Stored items
• • • • • • •

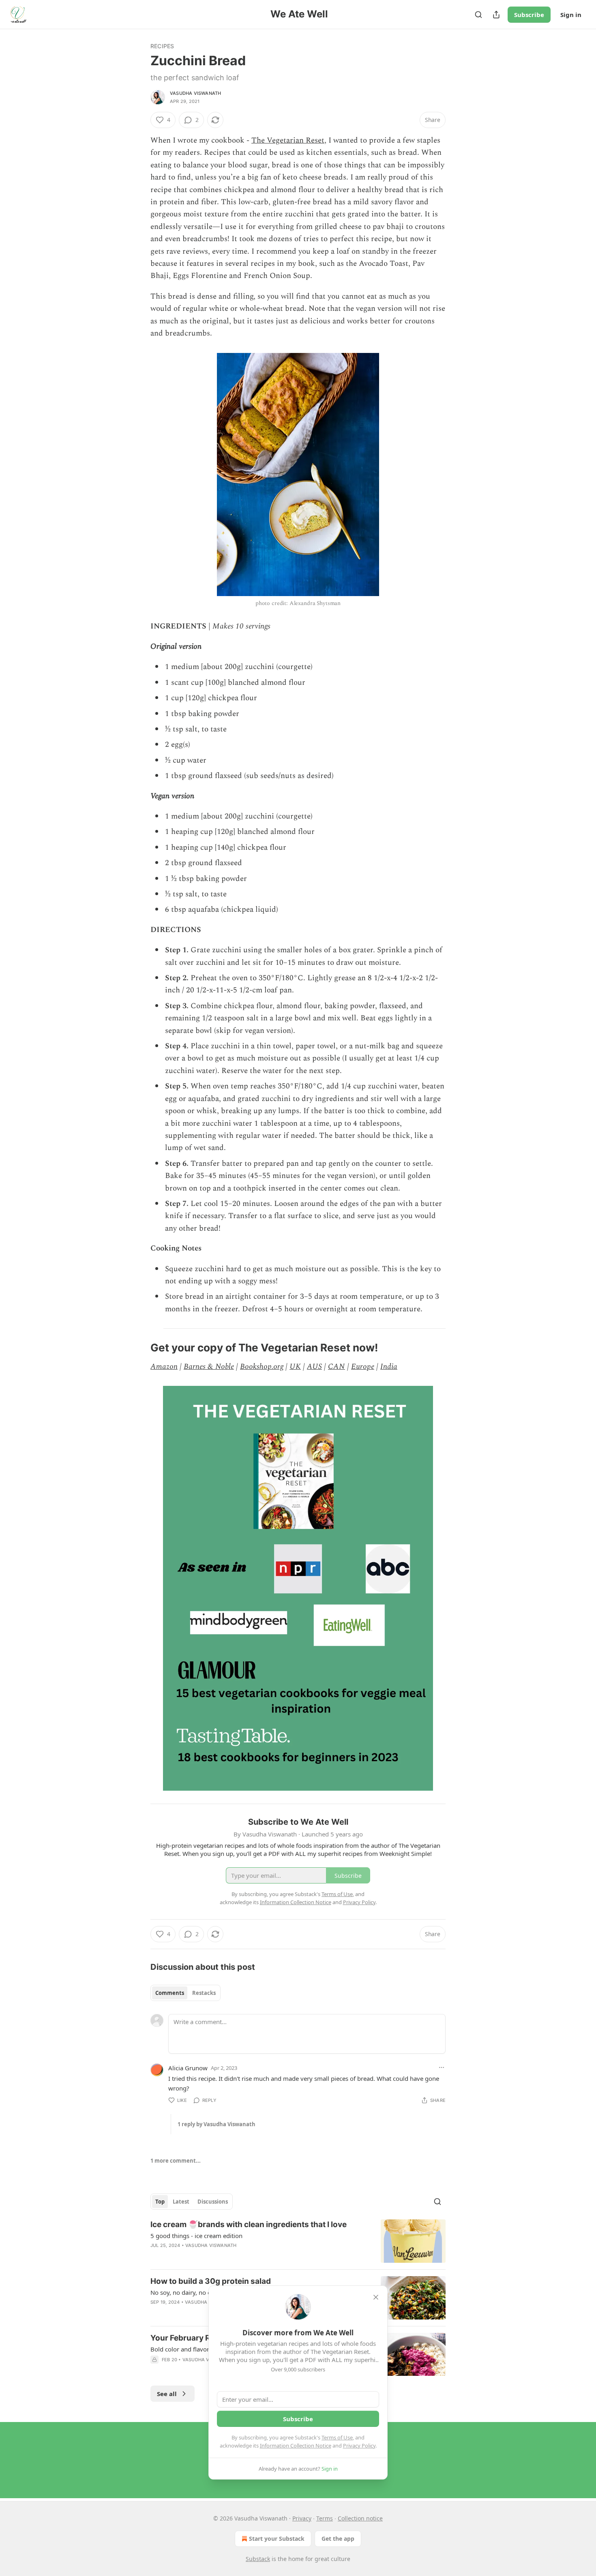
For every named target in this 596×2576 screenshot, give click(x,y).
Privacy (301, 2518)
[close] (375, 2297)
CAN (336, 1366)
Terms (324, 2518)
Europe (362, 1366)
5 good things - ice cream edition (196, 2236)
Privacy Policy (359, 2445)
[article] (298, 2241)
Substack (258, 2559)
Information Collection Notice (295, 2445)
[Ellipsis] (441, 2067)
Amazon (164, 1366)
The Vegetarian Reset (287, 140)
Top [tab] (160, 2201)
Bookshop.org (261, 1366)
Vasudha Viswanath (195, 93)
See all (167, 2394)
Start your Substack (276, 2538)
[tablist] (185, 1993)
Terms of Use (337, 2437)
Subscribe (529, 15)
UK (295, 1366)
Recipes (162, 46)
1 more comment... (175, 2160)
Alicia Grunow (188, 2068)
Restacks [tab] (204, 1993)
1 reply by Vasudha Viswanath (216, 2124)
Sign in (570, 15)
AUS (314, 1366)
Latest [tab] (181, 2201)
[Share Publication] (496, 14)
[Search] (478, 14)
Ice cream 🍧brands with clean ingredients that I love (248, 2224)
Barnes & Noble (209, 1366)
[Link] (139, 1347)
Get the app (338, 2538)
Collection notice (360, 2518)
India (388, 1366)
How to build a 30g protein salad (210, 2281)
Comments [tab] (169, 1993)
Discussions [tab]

• • • • • • •

• [Exercise description]
Gather from the entries above all lines that include the string "cream".

• [Exercise response]
5 good things - ice cream edition (196, 2236)
Ice cream 🍧brands with clean ingredients that I love (248, 2224)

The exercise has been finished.